▸ Written exercise
Copy the following lines out word for word, covering every item.

=== Given information ===

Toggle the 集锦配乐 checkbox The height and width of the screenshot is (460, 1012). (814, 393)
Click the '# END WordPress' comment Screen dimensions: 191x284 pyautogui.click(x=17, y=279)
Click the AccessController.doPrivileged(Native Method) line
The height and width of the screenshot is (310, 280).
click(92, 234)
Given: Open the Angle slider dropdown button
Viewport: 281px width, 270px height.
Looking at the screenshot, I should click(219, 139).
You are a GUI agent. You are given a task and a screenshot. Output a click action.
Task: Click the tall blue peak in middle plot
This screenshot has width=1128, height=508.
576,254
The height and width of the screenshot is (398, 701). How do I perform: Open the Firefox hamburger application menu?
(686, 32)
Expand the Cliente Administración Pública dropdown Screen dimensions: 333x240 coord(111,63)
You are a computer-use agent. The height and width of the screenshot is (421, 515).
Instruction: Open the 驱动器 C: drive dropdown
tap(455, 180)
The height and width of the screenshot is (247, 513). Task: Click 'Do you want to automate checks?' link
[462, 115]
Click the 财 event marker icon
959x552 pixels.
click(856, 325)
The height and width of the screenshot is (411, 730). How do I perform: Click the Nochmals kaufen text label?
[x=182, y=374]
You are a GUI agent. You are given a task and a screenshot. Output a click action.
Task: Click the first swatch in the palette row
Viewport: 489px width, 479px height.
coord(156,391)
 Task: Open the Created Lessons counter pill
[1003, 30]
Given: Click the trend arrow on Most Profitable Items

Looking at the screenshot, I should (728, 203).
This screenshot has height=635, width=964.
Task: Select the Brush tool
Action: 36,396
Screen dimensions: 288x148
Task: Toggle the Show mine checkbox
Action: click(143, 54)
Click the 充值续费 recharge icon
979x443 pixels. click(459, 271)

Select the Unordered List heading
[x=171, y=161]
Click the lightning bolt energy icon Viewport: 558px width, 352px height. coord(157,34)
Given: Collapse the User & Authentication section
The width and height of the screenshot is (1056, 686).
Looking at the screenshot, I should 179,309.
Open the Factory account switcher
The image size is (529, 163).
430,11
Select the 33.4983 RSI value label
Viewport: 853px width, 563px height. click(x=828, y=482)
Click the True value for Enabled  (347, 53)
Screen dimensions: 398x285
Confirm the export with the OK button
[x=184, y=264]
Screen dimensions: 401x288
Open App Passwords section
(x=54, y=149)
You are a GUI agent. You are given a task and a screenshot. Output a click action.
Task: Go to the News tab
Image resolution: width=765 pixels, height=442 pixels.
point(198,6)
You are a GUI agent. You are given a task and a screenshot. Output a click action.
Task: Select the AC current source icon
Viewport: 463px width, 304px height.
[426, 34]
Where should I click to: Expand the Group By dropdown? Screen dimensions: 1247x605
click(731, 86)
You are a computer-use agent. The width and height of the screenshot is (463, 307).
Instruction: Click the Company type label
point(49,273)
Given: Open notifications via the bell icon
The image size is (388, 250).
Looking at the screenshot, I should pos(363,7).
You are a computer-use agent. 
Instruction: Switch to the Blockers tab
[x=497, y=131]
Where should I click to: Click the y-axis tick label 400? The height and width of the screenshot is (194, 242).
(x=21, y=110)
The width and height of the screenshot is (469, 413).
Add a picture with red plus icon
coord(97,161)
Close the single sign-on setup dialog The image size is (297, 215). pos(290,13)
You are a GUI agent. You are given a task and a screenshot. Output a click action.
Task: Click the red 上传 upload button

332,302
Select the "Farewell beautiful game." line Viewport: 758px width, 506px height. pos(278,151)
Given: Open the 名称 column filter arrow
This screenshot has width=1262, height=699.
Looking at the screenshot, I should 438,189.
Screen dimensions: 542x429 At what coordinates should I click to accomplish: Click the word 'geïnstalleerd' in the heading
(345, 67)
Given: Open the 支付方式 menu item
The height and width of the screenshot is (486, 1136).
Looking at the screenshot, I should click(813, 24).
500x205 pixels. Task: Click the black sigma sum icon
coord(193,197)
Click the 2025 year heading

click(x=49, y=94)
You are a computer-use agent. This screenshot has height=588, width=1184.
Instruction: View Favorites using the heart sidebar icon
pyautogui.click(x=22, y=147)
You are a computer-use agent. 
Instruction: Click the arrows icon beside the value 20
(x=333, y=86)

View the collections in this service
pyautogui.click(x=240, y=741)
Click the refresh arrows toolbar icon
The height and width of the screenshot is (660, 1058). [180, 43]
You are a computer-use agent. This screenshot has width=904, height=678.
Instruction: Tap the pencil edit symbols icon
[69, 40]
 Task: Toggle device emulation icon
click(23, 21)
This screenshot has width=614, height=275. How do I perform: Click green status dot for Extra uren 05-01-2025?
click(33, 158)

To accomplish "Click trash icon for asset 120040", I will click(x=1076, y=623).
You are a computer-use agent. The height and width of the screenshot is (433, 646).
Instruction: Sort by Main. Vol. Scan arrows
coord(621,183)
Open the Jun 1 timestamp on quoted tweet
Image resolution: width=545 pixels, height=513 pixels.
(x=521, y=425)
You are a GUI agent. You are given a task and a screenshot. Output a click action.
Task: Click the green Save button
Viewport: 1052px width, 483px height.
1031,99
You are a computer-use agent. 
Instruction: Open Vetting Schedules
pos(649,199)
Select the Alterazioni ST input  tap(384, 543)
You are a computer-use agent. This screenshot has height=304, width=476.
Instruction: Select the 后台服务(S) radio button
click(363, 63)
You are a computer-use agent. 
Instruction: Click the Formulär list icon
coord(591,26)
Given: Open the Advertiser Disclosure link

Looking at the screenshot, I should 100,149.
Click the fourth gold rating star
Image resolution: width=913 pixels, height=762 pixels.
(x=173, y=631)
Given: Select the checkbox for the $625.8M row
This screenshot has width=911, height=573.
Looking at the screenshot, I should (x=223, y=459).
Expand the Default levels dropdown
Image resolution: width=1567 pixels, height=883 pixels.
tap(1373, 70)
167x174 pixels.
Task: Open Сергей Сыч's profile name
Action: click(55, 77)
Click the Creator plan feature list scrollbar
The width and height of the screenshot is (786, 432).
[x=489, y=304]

===

▸ Completed exercise
Toggle the 集锦配乐 checkbox The height and width of the screenshot is (460, 1012). (814, 393)
Click the '# END WordPress' comment Screen dimensions: 191x284 pyautogui.click(x=17, y=279)
Click the AccessController.doPrivileged(Native Method) line
The height and width of the screenshot is (310, 280).
click(92, 234)
Given: Open the Angle slider dropdown button
Viewport: 281px width, 270px height.
Looking at the screenshot, I should click(219, 139).
You are a GUI agent. You are given a task and a screenshot. Output a click action.
Task: Click the tall blue peak in middle plot
This screenshot has width=1128, height=508.
576,254
The height and width of the screenshot is (398, 701). How do I perform: Open the Firefox hamburger application menu?
(686, 32)
Expand the Cliente Administración Pública dropdown Screen dimensions: 333x240 coord(111,63)
You are a computer-use agent. The height and width of the screenshot is (421, 515).
Instruction: Open the 驱动器 C: drive dropdown
tap(455, 180)
The height and width of the screenshot is (247, 513). Task: Click 'Do you want to automate checks?' link
[462, 115]
Click the 财 event marker icon
959x552 pixels.
click(856, 325)
The height and width of the screenshot is (411, 730). How do I perform: Click the Nochmals kaufen text label?
[x=182, y=374]
You are a GUI agent. You are given a task and a screenshot. Output a click action.
Task: Click the first swatch in the palette row
Viewport: 489px width, 479px height.
coord(156,391)
 Task: Open the Created Lessons counter pill
[1003, 30]
Given: Click the trend arrow on Most Profitable Items

Looking at the screenshot, I should (728, 203).
This screenshot has height=635, width=964.
Task: Select the Brush tool
Action: 36,396
Screen dimensions: 288x148
Task: Toggle the Show mine checkbox
Action: click(143, 54)
Click the 充值续费 recharge icon
979x443 pixels. click(459, 271)

Select the Unordered List heading
[x=171, y=161]
Click the lightning bolt energy icon Viewport: 558px width, 352px height. coord(157,34)
Given: Collapse the User & Authentication section
The width and height of the screenshot is (1056, 686).
Looking at the screenshot, I should 179,309.
Open the Factory account switcher
The image size is (529, 163).
430,11
Select the 33.4983 RSI value label
Viewport: 853px width, 563px height. click(x=828, y=482)
Click the True value for Enabled  (347, 53)
Screen dimensions: 398x285
Confirm the export with the OK button
[x=184, y=264]
Screen dimensions: 401x288
Open App Passwords section
(x=54, y=149)
You are a GUI agent. You are given a task and a screenshot. Output a click action.
Task: Go to the News tab
Image resolution: width=765 pixels, height=442 pixels.
point(198,6)
You are a GUI agent. You are given a task and a screenshot. Output a click action.
Task: Select the AC current source icon
Viewport: 463px width, 304px height.
[426, 34]
Where should I click to: Expand the Group By dropdown? Screen dimensions: 1247x605
click(731, 86)
You are a computer-use agent. The width and height of the screenshot is (463, 307).
Instruction: Click the Company type label
point(49,273)
Given: Open notifications via the bell icon
The image size is (388, 250).
Looking at the screenshot, I should pos(363,7).
You are a computer-use agent. 
Instruction: Switch to the Blockers tab
[x=497, y=131]
Where should I click to: Click the y-axis tick label 400? The height and width of the screenshot is (194, 242).
(x=21, y=110)
The width and height of the screenshot is (469, 413).
Add a picture with red plus icon
coord(97,161)
Close the single sign-on setup dialog The image size is (297, 215). pos(290,13)
You are a GUI agent. You are given a task and a screenshot. Output a click action.
Task: Click the red 上传 upload button

332,302
Select the "Farewell beautiful game." line Viewport: 758px width, 506px height. pos(278,151)
Given: Open the 名称 column filter arrow
This screenshot has width=1262, height=699.
Looking at the screenshot, I should 438,189.
Screen dimensions: 542x429 At what coordinates should I click to accomplish: Click the word 'geïnstalleerd' in the heading
(345, 67)
Given: Open the 支付方式 menu item
The height and width of the screenshot is (486, 1136).
Looking at the screenshot, I should click(813, 24).
500x205 pixels. Task: Click the black sigma sum icon
coord(193,197)
Click the 2025 year heading

click(x=49, y=94)
You are a computer-use agent. This screenshot has height=588, width=1184.
Instruction: View Favorites using the heart sidebar icon
pyautogui.click(x=22, y=147)
You are a computer-use agent. 
Instruction: Click the arrows icon beside the value 20
(x=333, y=86)

View the collections in this service
pyautogui.click(x=240, y=741)
Click the refresh arrows toolbar icon
The height and width of the screenshot is (660, 1058). [180, 43]
You are a computer-use agent. This screenshot has width=904, height=678.
Instruction: Tap the pencil edit symbols icon
[69, 40]
 Task: Toggle device emulation icon
click(23, 21)
This screenshot has width=614, height=275. How do I perform: Click green status dot for Extra uren 05-01-2025?
click(33, 158)

To accomplish "Click trash icon for asset 120040", I will click(x=1076, y=623).
You are a computer-use agent. The height and width of the screenshot is (433, 646).
Instruction: Sort by Main. Vol. Scan arrows
coord(621,183)
Open the Jun 1 timestamp on quoted tweet
Image resolution: width=545 pixels, height=513 pixels.
(x=521, y=425)
You are a GUI agent. You are given a task and a screenshot. Output a click action.
Task: Click the green Save button
Viewport: 1052px width, 483px height.
1031,99
You are a computer-use agent. 
Instruction: Open Vetting Schedules
pos(649,199)
Select the Alterazioni ST input  tap(384, 543)
You are a computer-use agent. This screenshot has height=304, width=476.
Instruction: Select the 后台服务(S) radio button
click(363, 63)
You are a computer-use agent. 
Instruction: Click the Formulär list icon
coord(591,26)
Given: Open the Advertiser Disclosure link

Looking at the screenshot, I should 100,149.
Click the fourth gold rating star
Image resolution: width=913 pixels, height=762 pixels.
(x=173, y=631)
Given: Select the checkbox for the $625.8M row
This screenshot has width=911, height=573.
Looking at the screenshot, I should (x=223, y=459).
Expand the Default levels dropdown
Image resolution: width=1567 pixels, height=883 pixels.
tap(1373, 70)
167x174 pixels.
Task: Open Сергей Сыч's profile name
Action: click(55, 77)
Click the Creator plan feature list scrollbar
The width and height of the screenshot is (786, 432).
[x=489, y=304]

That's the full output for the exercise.